» **PROVIDED INFORMATION**
────────────────────────────────────────

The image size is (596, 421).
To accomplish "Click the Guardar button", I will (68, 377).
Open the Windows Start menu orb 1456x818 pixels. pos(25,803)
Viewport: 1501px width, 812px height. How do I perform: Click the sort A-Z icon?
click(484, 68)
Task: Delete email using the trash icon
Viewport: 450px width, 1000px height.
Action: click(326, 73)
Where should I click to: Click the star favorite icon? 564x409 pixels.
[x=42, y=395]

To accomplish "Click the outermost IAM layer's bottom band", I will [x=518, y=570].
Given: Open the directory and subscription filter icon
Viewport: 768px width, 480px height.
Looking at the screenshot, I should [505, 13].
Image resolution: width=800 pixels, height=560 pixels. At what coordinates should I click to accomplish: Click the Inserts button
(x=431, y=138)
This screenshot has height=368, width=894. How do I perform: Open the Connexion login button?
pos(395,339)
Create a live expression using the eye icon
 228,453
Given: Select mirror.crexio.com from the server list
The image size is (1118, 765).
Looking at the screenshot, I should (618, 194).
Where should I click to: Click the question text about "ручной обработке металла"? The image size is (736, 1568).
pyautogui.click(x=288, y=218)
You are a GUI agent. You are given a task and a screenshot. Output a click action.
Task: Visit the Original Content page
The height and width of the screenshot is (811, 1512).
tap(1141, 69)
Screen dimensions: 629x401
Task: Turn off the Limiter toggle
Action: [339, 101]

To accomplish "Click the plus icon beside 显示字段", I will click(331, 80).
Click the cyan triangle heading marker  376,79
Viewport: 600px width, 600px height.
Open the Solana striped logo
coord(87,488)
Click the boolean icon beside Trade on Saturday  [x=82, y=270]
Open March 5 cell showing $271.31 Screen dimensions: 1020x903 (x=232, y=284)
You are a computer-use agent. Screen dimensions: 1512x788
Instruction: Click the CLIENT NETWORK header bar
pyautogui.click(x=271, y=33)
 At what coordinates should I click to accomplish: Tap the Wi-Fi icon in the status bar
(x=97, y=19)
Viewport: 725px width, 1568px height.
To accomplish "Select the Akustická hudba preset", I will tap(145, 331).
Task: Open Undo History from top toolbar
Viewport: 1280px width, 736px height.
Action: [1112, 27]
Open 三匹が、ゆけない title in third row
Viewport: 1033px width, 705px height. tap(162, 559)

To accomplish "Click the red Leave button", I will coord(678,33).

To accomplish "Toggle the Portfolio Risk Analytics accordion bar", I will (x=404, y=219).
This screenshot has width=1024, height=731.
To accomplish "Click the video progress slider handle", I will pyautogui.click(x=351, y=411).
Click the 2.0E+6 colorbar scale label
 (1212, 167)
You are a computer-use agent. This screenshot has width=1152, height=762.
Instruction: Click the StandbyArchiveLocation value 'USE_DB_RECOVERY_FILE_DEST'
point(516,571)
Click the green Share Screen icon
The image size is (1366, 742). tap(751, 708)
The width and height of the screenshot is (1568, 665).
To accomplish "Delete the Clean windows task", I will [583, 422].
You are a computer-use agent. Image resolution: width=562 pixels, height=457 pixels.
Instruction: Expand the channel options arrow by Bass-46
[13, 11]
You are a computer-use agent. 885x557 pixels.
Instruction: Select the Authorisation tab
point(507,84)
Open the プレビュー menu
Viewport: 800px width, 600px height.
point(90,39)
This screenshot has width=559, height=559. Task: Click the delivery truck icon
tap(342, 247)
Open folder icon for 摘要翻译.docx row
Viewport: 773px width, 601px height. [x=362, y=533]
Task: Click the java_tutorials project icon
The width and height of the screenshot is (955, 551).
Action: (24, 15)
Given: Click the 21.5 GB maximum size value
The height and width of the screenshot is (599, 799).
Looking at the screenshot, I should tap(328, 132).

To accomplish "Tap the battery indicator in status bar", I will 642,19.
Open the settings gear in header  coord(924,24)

────────────────────────────────────────

The line containing "The width and height of the screenshot is (1568, 665)." and all lines after it, through the last line of the data, should be retyped exactly.

» **EXERCISE RESULT**
The width and height of the screenshot is (1568, 665).
To accomplish "Delete the Clean windows task", I will [583, 422].
You are a computer-use agent. Image resolution: width=562 pixels, height=457 pixels.
Instruction: Expand the channel options arrow by Bass-46
[13, 11]
You are a computer-use agent. 885x557 pixels.
Instruction: Select the Authorisation tab
point(507,84)
Open the プレビュー menu
Viewport: 800px width, 600px height.
point(90,39)
This screenshot has width=559, height=559. Task: Click the delivery truck icon
tap(342, 247)
Open folder icon for 摘要翻译.docx row
Viewport: 773px width, 601px height. [x=362, y=533]
Task: Click the java_tutorials project icon
The width and height of the screenshot is (955, 551).
Action: (24, 15)
Given: Click the 21.5 GB maximum size value
The height and width of the screenshot is (599, 799).
Looking at the screenshot, I should tap(328, 132).

To accomplish "Tap the battery indicator in status bar", I will 642,19.
Open the settings gear in header  coord(924,24)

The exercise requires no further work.